- Set of tasks -
**a)** In the forum thread about rear hub width on a Merckx, list the username of each person who posted, with the date of the post.
**b)** Continue the forum thread about rear hub width on a Merckx, starting after the final post's last sentence.

# Rear Hub width on a Merckx?



## bing181 (Oct 17, 2005)

Hi all

I have a Corsa 01. Great bike.

I also have a Fondriest carbon. Equally great bike (though very different). However .. the Merckx is quite a bit wider at the rear dropouts. The Fondriest seems about 130mm, the Merckx??

So .. I'm having trouble getting the wheels that run on the Fondriest to work on the Merckx. They just pull out/forward every time i give a decent push. I'm guessing that I'll need some spacers on any wheels I run on the Merckx compared to the Fondriest, and that in reality, I'm not going to be able to just swap wheels?

All suggestions/advice appreciated.

B


----------



## barry1021 (Nov 27, 2005)

I believe the the Corsa should be 130mm also. Do you have a problem with a bent frame?? Might want to take it to a shop for inspection. Are you sure the Fondriest is 130MM? How many gears are you running on the Fondriest? That's odd to me, but I defer to more knowlwdgeable members.

b21


----------



## zmudshark (Jan 28, 2007)

My guess is that the quick releases have different faces, less 'grab' on the Fondriest wheel set. Does the Fondriest have vertical dropouts and the Merckx horizontal?

You may be able to correct it by using the QR from the Merck on the Fondriest wheel.

- Source excerpt -
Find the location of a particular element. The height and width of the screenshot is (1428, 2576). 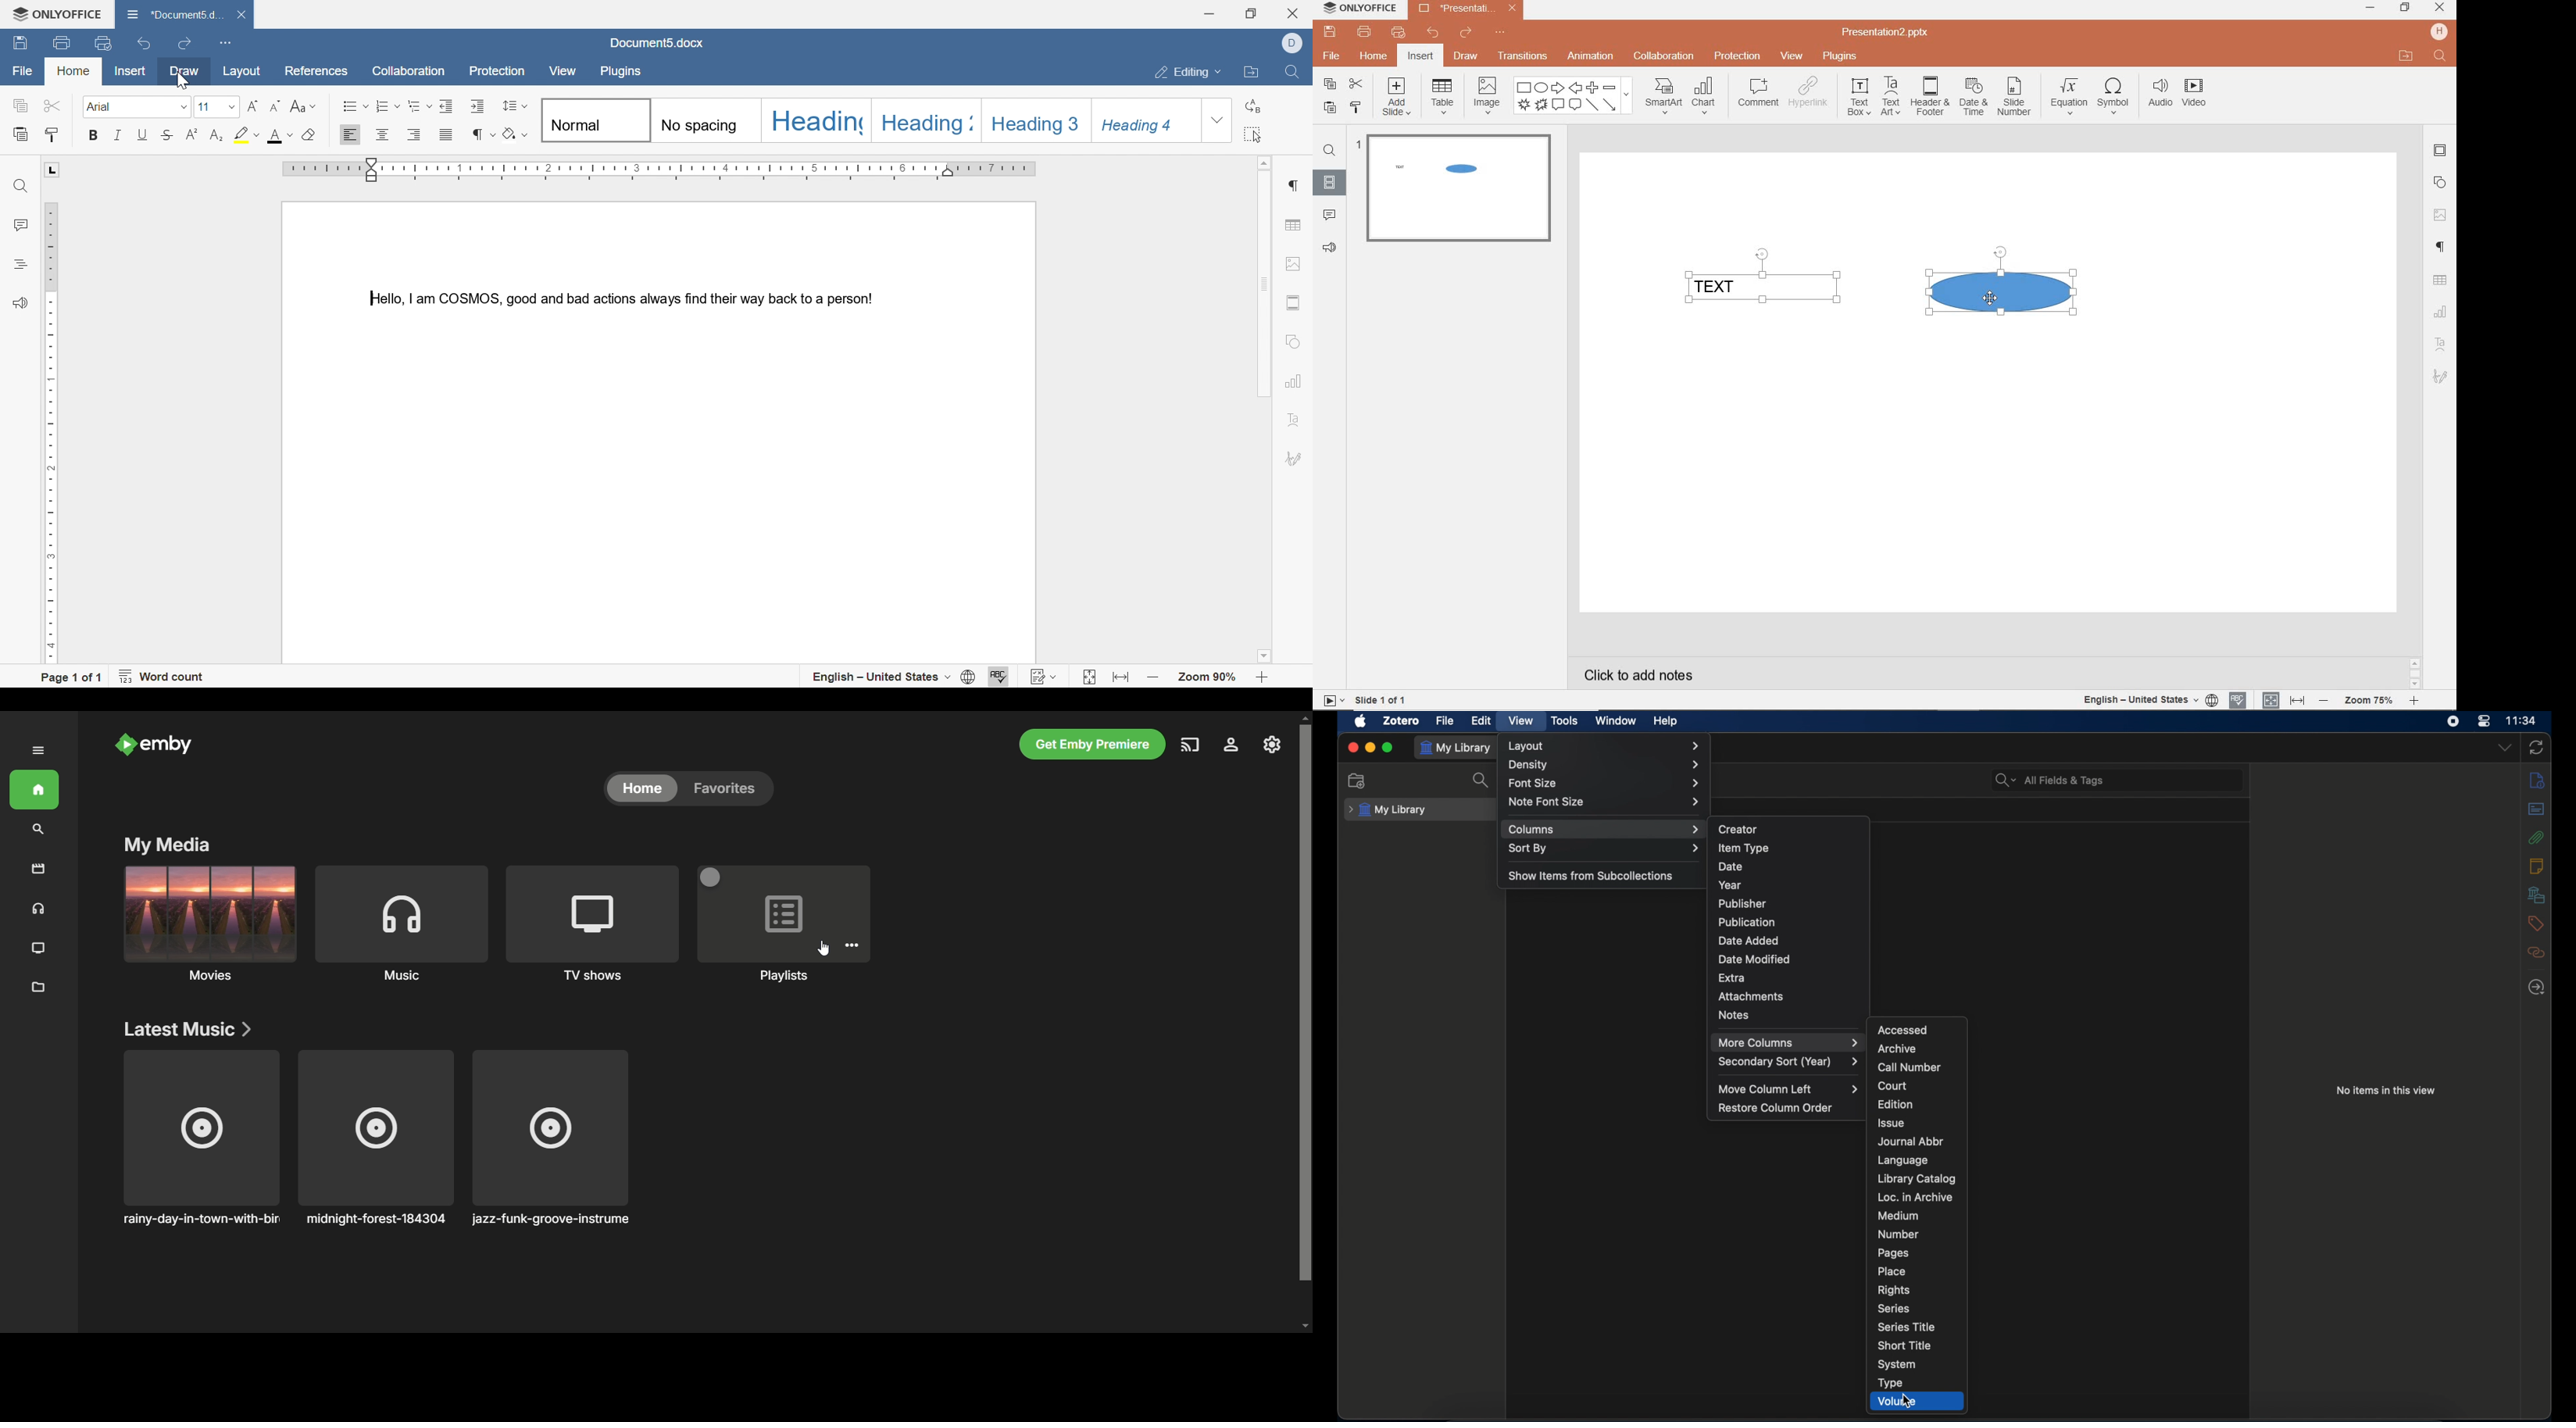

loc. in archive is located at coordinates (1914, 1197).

- Outputs by task -
**a)**
bing181 (Oct 17, 2005)
barry1021 (Nov 27, 2005)
zmudshark (Jan 28, 2007)

**b)**
Disclaimer: I'm not a mechanic, or expert of any kind. I don't even own a bike that doesn't have downtube shifters.


----------



## happy fun ball (Aug 11, 2005)

I had an interesting related problem. I have a 1999 EX, 3/2. ti frame with 6/4 dropouts. I've run Campy Protons on it with no trouble for years, but yada yada yada Protons retired due to a crash, bought a set of Neuvations. 

Same problem as you, pulling out on the drive side under any sort of effort. I thought the Neuvations were too narrow for my EX. Did the measurements, the frame is 129.4 inside width, the Neuvation rear is right at 128 even. Put in a 1.5mm spacer (inside the end cap), no improvement. Took the Campy skewers and used them, problem solved. I guess the Neuvation skewers, which look just like salsas, were just not strong enough to bite into the 6/4. Weird.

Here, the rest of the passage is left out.